One order, several payments

Checkout takes payment for what's due — and it can take several: a card now, store credit on top, a check that clears later.

  • Addresses are required — physical orders need a shipping address; payments need a billing address.
  • Checks clear later — a check counts as pending until someone confirms it arrived, and only then as paid.
  • Store credit spends like money — account balances and numbered gift credits are accepted right at checkout.
payments
Card ·· 4242confirmed25.00
Store creditconfirmed10.00
Check #1042pending12.00

When plans change

Fix problems on the order itself

No parallel case system, no detached credit memos — you fix the order where it lives, and every action recalculates what's owed and is recorded.

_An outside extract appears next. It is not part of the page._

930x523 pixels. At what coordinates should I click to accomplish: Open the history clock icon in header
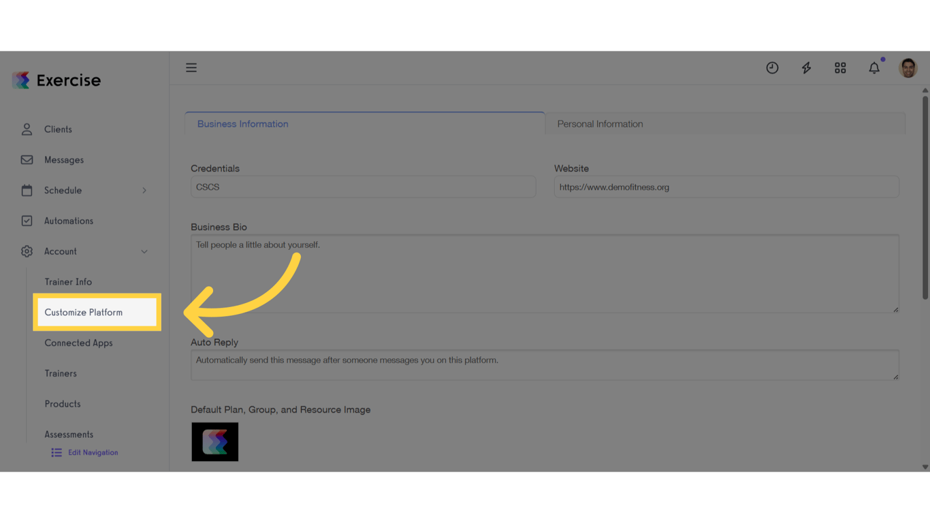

  • Item refunds — refund one unit or several: stock goes back on the shelf, and the money goes back to the original payment, to store credit, or by check.
  • Price corrections — fix a line's price after the sale; the order works out what it owes back.
  • Cancel, complete, lock — mark an order cancelled, close out a fulfilled one, or lock it against further edits.
refund items
Field Notes Journal1 of 2
Tenderstore credit
Reasondamaged in transit
Refund due23.49

Returns

Approve, receive, then refund

Returns follow a clear path — requested, approved, received, refunded — with rejection as the off-ramp. No money moves until the goods are actually back.

  • One unit or all of them — take back one unit of a three-unit line while the customer keeps the rest.
  • Restock and refund together — both happen at the final step, once the goods are in hand.
  • The math is done for you — the refund is what the order still owes back, after anything already refunded.
  • Decided up front — how the money comes back (original payment, store credit, or check) is set when the return is opened.
return · wrong size
requestedapprovedreceivedrefunded
Canvas Tote1 of 1
Tenderoriginal method

Buyers

Who's shopping, who's paying

People shop; accounts pay. Keeping the two distinct is what lets a household share one account, one person keep work and home apart, and every refund know where to go.

Customers

Who is shopping. Your shoppers are people the platform already knows — one sign-in, one profile, no second user directory to maintain.

Accounts

Who is paying. Orders, subscriptions, and store credit belong to an account — a household can share one, and one person can keep several.

Store credit

A stored balance on every account — spend it at checkout, refund to it, top it up, with every change recorded. Numbered gift credits work at checkout too.